■ Provided records
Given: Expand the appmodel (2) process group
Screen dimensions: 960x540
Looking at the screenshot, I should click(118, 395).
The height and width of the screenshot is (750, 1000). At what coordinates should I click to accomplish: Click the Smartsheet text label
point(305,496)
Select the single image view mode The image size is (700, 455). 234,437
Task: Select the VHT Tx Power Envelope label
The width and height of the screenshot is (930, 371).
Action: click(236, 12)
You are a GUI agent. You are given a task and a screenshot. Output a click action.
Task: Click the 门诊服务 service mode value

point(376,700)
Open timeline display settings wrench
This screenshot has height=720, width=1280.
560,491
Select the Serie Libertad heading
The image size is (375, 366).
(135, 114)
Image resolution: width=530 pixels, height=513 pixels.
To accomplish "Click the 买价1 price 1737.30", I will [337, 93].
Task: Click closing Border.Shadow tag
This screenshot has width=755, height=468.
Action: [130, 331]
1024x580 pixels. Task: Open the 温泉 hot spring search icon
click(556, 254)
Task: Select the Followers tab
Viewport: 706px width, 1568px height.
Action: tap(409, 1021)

■ Task instructions
Once more, write out all the data exactly.

■ Solution for this problem
Given: Expand the appmodel (2) process group
Screen dimensions: 960x540
Looking at the screenshot, I should click(118, 395).
The height and width of the screenshot is (750, 1000). At what coordinates should I click to accomplish: Click the Smartsheet text label
point(305,496)
Select the single image view mode The image size is (700, 455). 234,437
Task: Select the VHT Tx Power Envelope label
The width and height of the screenshot is (930, 371).
Action: click(236, 12)
You are a GUI agent. You are given a task and a screenshot. Output a click action.
Task: Click the 门诊服务 service mode value

point(376,700)
Open timeline display settings wrench
This screenshot has height=720, width=1280.
560,491
Select the Serie Libertad heading
The image size is (375, 366).
(135, 114)
Image resolution: width=530 pixels, height=513 pixels.
To accomplish "Click the 买价1 price 1737.30", I will [337, 93].
Task: Click closing Border.Shadow tag
This screenshot has width=755, height=468.
Action: [130, 331]
1024x580 pixels. Task: Open the 温泉 hot spring search icon
click(556, 254)
Task: Select the Followers tab
Viewport: 706px width, 1568px height.
Action: tap(409, 1021)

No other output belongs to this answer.